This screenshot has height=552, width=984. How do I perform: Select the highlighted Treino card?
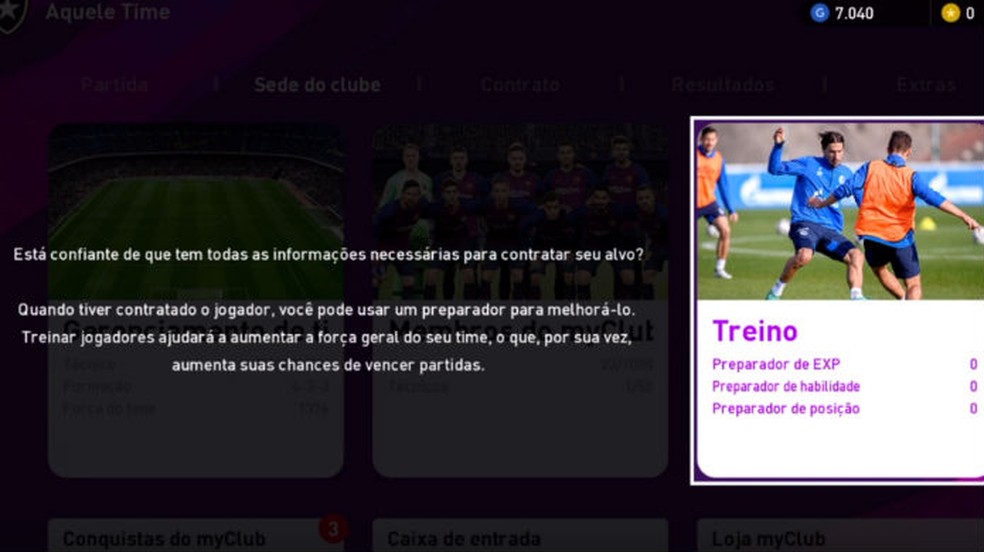click(x=838, y=300)
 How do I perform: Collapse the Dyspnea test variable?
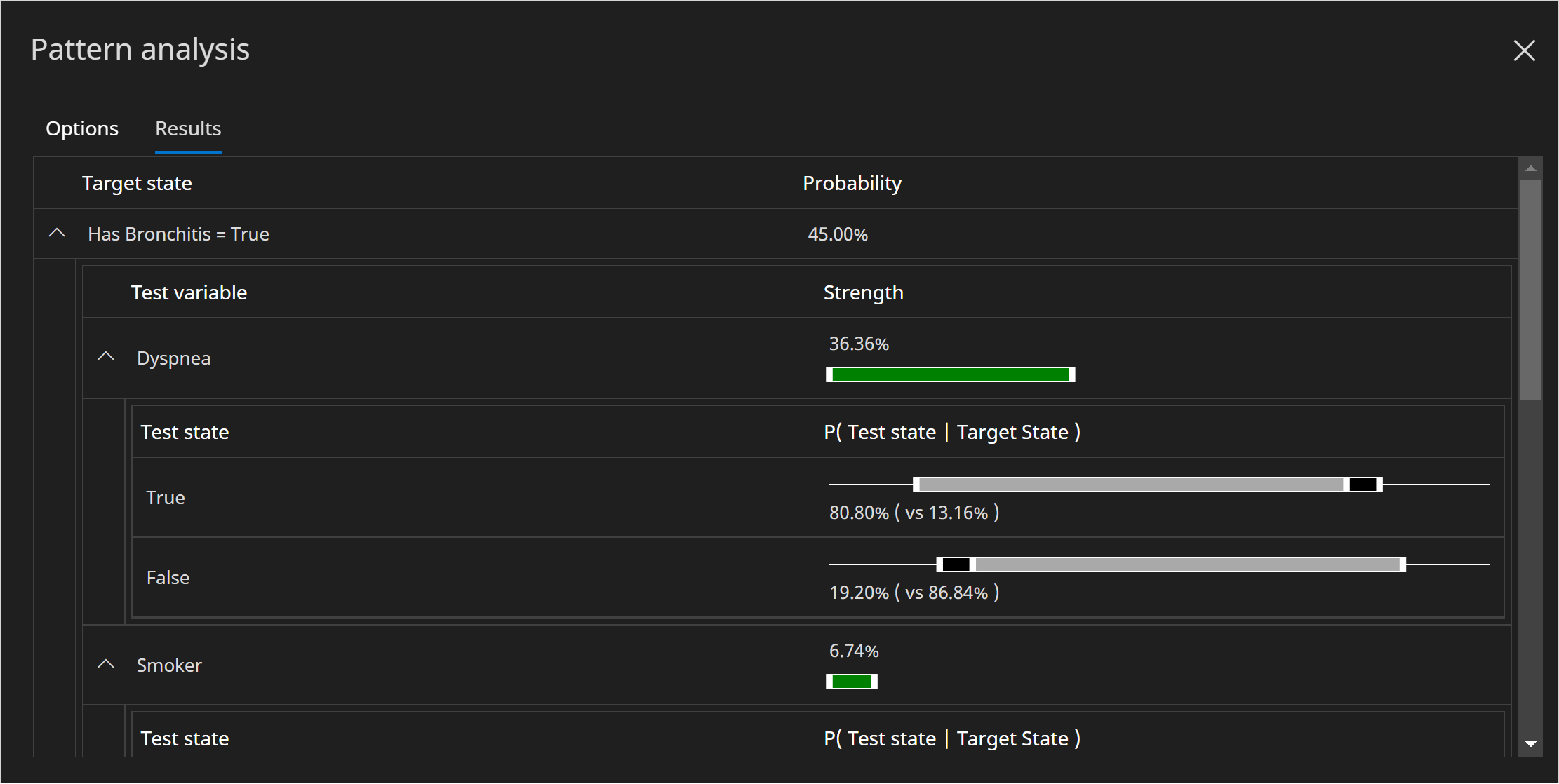(x=106, y=356)
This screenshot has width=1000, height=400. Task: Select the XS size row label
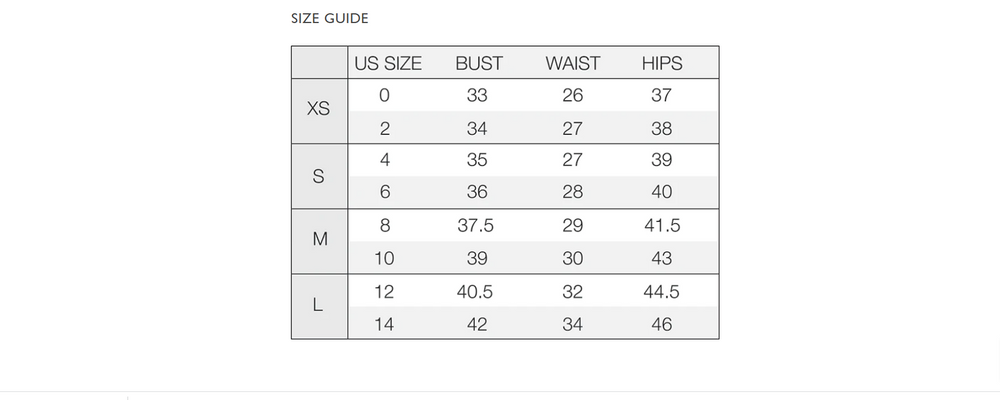[318, 110]
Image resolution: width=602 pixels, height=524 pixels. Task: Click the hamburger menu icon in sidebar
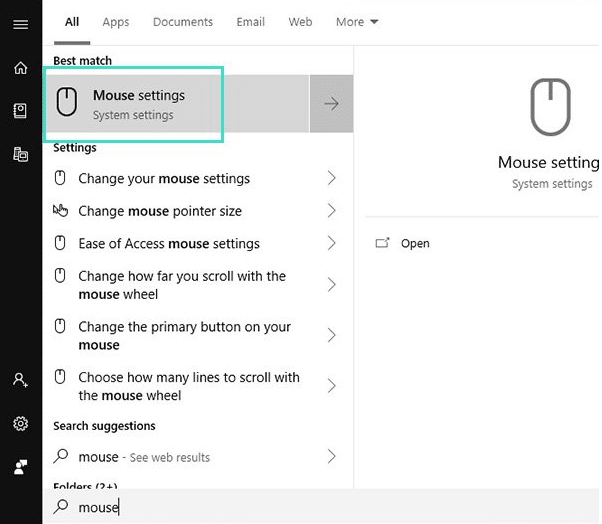[20, 24]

***

Output the listing lines from the one containing "This screenshot has width=1000, height=400." through the end of the listing, verbatim, leaving out the pictures.

_Output for this exercise:_
This screenshot has width=1000, height=400. Task: Select the XS size row label
[318, 110]
Image resolution: width=602 pixels, height=524 pixels. Task: Click the hamburger menu icon in sidebar
[20, 24]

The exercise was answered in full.